Recently had to run some interviews to help build a new team in my organization. So naturally, I gave the question a try myself.

The question

You will design a program that consumes high-frequency temperature data and
puts it through a pipeline for various kinds of data processing.

The system should be flexible where a pipeline can be composed into a chain
of processing units. Each processor should ideally do one thing or bit of
processing before passing on to the data on to the next processor.

The data will be sourced from a large CSV file with 2 columns in the order:
DateTime, Temperature

Develop a pipeline of processors chained together that do the following:

- Parses the CSV data into records (say objects with properties, one for
  each column).
- Filters bad records by ignoring those that may be out of order (timewise).
- Calculates the average temperature for each day.
- Prints the result of the calculation.

As you work through this task, you should demonstrate that your code is
working.

You are welcome to use any frameworks or libraries you like as well as refer
to online resources, documentation, and perform web searches.

The Answer

Did it in two languages (F# and Clojure) and it took me just over 20 minutes each. But of course I would expect it to take longer for interviewees under the pressures of an interview.

I did NOT implement escapable commas, as I attempted to write the solution as soon as I learned of the question (to try and emulate an timed interview experience) and I did not remember the gross ways CSV handles quotes and commas. To get around this, I just made the ability to give your own comma splitting function to each implementation.

Total Time Spent For Both Answers: 48 minutes

F#

My F# solution was pretty simple to reach, started out by outlining a generic Pipeline type to capture the entire CSV processing pipeline and then parameterized all the required functionality for it via dependency parameterization. After that, it was just a matter of creating concrete implementations of all needed functions to fulfill the Pipeline.

My only complaint about this answer is that it is not super composable. While it fulfills all the asks of the original question, I find that the inability to capture the entire processing pipeline into a composition of functions to be somewhat annoying. I suppose this is the price you pay for keeping the solution type-safe. We could build a generic pipeline like type Pipeline = (Object -> Object) seq, but I quite frankly find that disgusting.

/// You will design a program that consumes high-frequency temperature data and
/// puts it through a pipeline for various kinds of data processing.

/// The system should be flexible where a pipeline can be composed into a chain
/// of processing units. Each processor should ideally do one thing or bit of
/// processing before passing on to the data on to the next processor.

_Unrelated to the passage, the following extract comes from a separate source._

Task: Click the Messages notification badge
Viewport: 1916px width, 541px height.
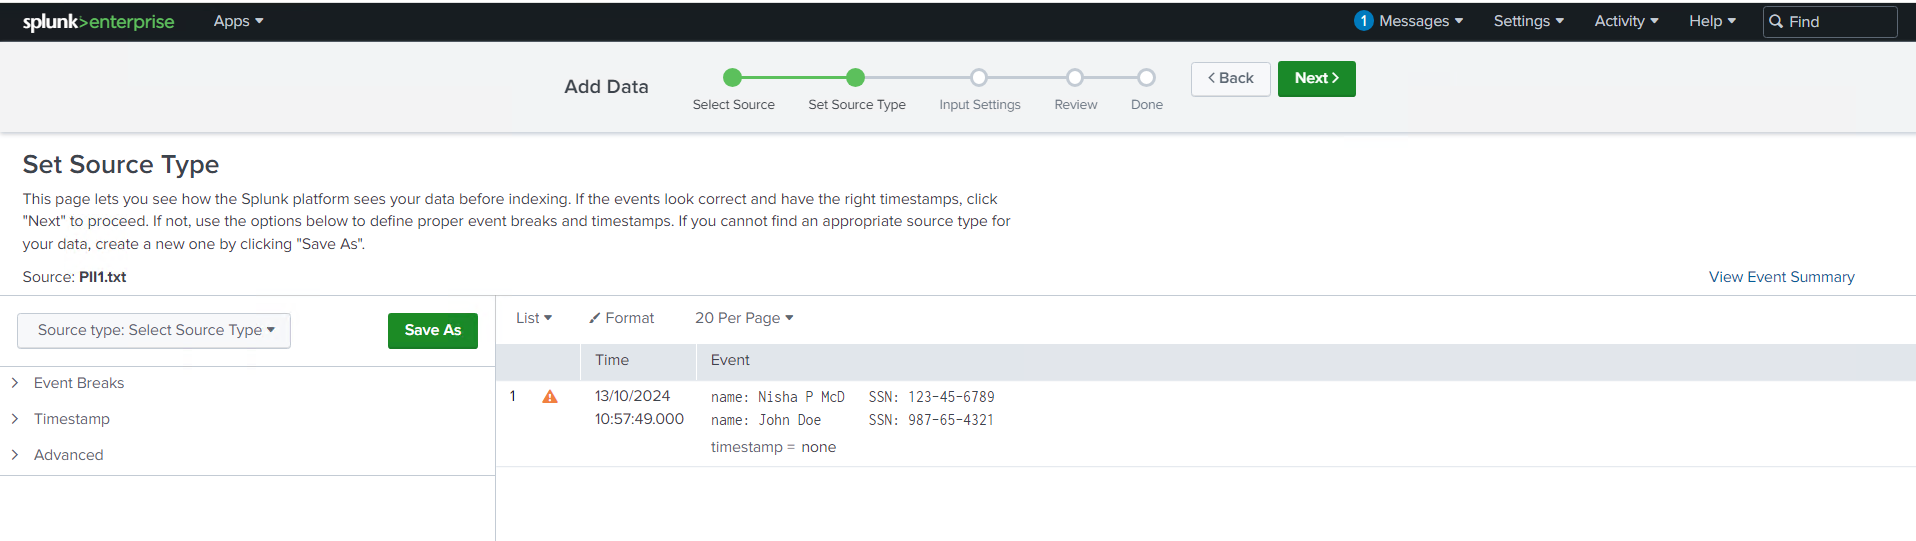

/// The data will be sourced from a large CSV file with 2 columns in the order:
/// DateTime, Temperature

/// Develop a pipeline of processors chained together that do the following:

/// - Parses the CSV data into records (say objects with properties, one for
///   each column).
/// - Filters bad records by ignoring those that may be out of order (timewise).
/// - Calculates the average temperature for each day.
/// - Prints the result of the calculation.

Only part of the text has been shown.